Reproduce the lines verbatim, beginning at the line that contains "Click filter icon in Status column header" and ending after the line that contains "At what coordinates". Omit the pictures from the output.

Information shown »
[Begin]

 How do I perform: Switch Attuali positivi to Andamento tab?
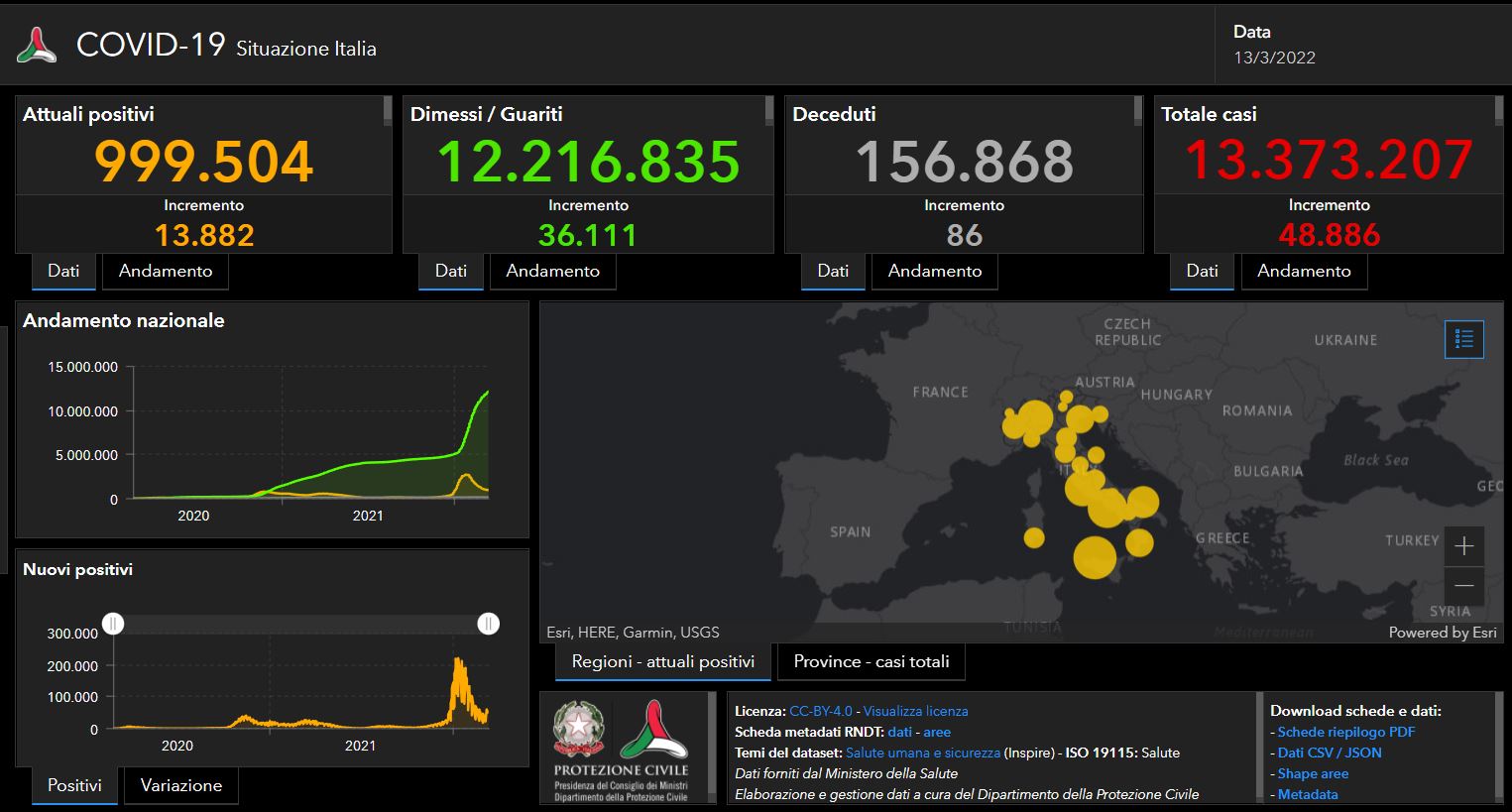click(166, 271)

[End]
[Begin]

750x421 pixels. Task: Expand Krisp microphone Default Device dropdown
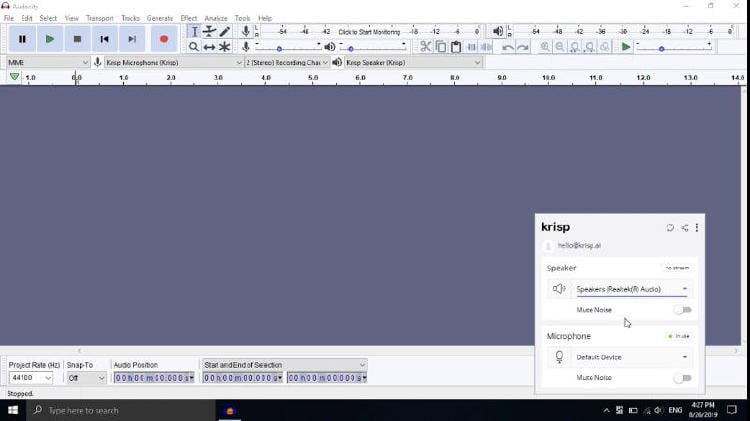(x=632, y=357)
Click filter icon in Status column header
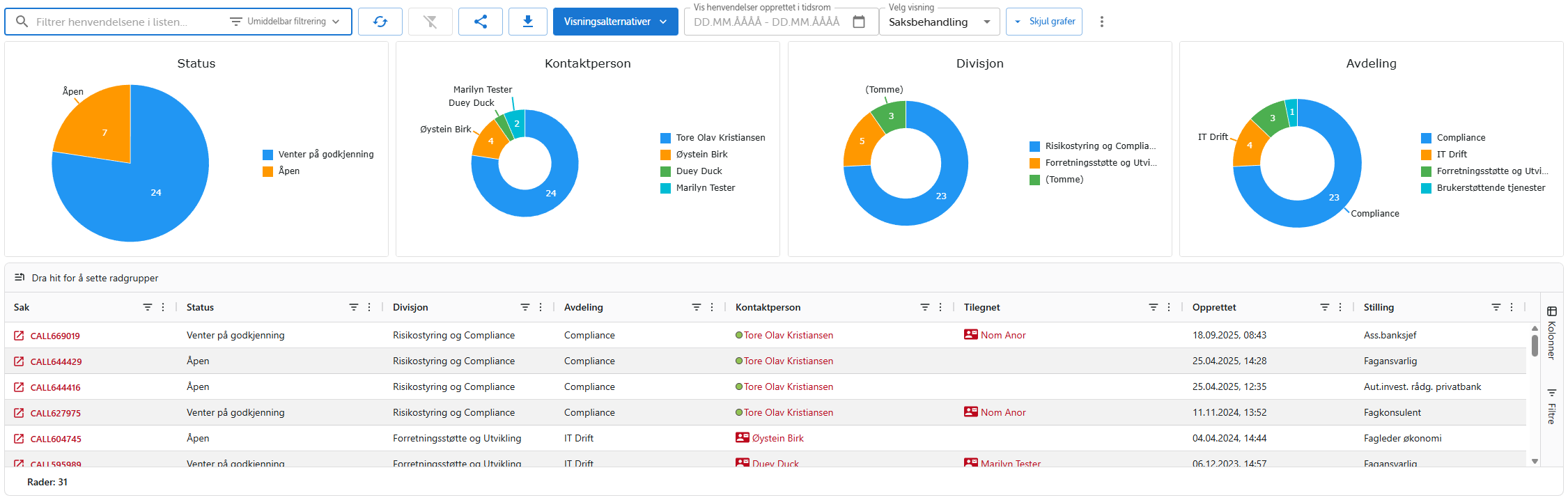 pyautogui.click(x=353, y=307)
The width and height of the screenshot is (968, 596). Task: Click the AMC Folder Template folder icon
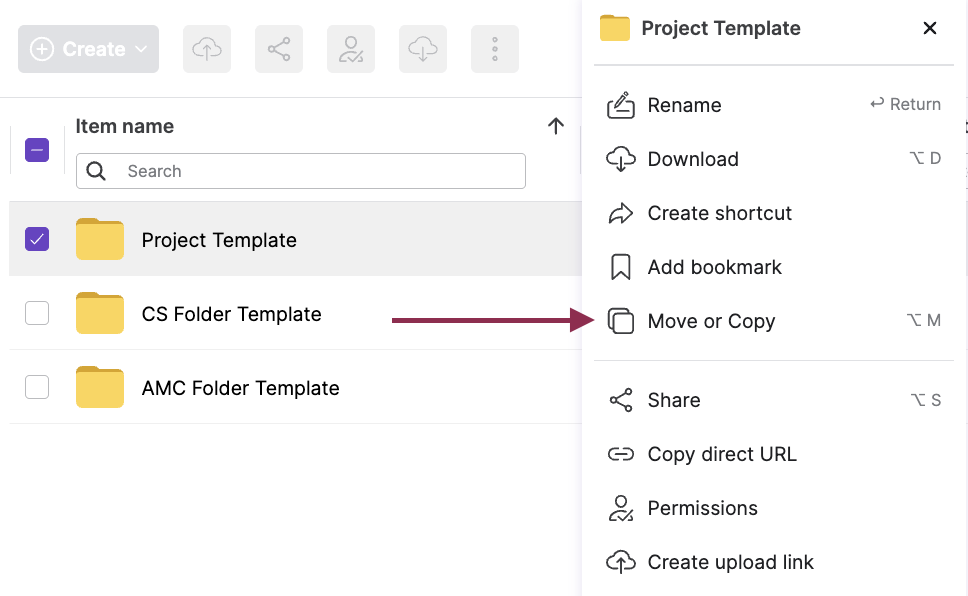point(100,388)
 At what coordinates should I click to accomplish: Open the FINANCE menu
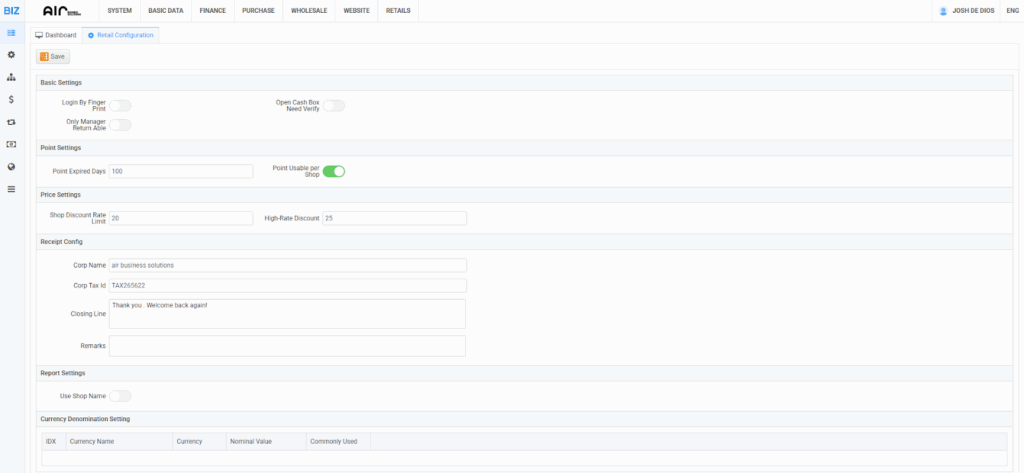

[End]

Exercise output »
Click filter icon in Status column header
 pyautogui.click(x=353, y=307)
The width and height of the screenshot is (968, 596). Task: Click the AMC Folder Template folder icon
point(100,388)
 At what coordinates should I click to accomplish: Open the FINANCE menu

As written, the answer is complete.